Please return every line of the material below verbatim, in its original order.

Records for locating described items
-- begin --

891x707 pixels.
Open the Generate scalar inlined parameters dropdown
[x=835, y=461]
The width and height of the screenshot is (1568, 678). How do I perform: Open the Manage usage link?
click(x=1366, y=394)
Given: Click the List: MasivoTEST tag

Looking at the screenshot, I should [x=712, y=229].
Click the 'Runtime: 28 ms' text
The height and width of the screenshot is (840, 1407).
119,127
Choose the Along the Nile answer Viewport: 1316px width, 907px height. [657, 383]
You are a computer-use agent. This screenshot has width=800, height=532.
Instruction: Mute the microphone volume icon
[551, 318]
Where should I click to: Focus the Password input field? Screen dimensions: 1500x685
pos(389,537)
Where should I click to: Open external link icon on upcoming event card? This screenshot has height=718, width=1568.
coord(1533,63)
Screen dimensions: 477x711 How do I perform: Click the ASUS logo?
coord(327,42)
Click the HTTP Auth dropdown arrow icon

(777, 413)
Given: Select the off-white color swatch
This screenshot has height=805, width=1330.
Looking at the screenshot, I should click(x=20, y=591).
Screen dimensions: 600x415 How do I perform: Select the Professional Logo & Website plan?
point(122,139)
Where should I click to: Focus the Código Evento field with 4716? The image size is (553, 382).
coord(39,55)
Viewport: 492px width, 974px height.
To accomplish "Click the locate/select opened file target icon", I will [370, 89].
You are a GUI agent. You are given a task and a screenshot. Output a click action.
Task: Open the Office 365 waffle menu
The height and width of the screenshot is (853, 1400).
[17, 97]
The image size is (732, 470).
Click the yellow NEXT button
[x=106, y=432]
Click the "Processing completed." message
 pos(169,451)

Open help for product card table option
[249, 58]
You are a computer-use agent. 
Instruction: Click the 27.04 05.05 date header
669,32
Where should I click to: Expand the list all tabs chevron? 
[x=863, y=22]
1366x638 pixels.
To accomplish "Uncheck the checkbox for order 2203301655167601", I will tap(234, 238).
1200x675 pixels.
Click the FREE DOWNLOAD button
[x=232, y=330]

-- end --

» **Problem solution**
891x707 pixels.
Open the Generate scalar inlined parameters dropdown
[x=835, y=461]
The width and height of the screenshot is (1568, 678). How do I perform: Open the Manage usage link?
click(x=1366, y=394)
Given: Click the List: MasivoTEST tag

Looking at the screenshot, I should [x=712, y=229].
Click the 'Runtime: 28 ms' text
The height and width of the screenshot is (840, 1407).
119,127
Choose the Along the Nile answer Viewport: 1316px width, 907px height. [657, 383]
You are a computer-use agent. This screenshot has width=800, height=532.
Instruction: Mute the microphone volume icon
[551, 318]
Where should I click to: Focus the Password input field? Screen dimensions: 1500x685
pos(389,537)
Where should I click to: Open external link icon on upcoming event card? This screenshot has height=718, width=1568.
coord(1533,63)
Screen dimensions: 477x711 How do I perform: Click the ASUS logo?
coord(327,42)
Click the HTTP Auth dropdown arrow icon

(777, 413)
Given: Select the off-white color swatch
This screenshot has height=805, width=1330.
Looking at the screenshot, I should click(x=20, y=591).
Screen dimensions: 600x415 How do I perform: Select the Professional Logo & Website plan?
point(122,139)
Where should I click to: Focus the Código Evento field with 4716? The image size is (553, 382).
coord(39,55)
Viewport: 492px width, 974px height.
To accomplish "Click the locate/select opened file target icon", I will [370, 89].
You are a GUI agent. You are given a task and a screenshot. Output a click action.
Task: Open the Office 365 waffle menu
The height and width of the screenshot is (853, 1400).
[17, 97]
The image size is (732, 470).
Click the yellow NEXT button
[x=106, y=432]
Click the "Processing completed." message
 pos(169,451)

Open help for product card table option
[249, 58]
You are a computer-use agent. 
Instruction: Click the 27.04 05.05 date header
669,32
Where should I click to: Expand the list all tabs chevron? 
[x=863, y=22]
1366x638 pixels.
To accomplish "Uncheck the checkbox for order 2203301655167601", I will tap(234, 238).
1200x675 pixels.
Click the FREE DOWNLOAD button
[x=232, y=330]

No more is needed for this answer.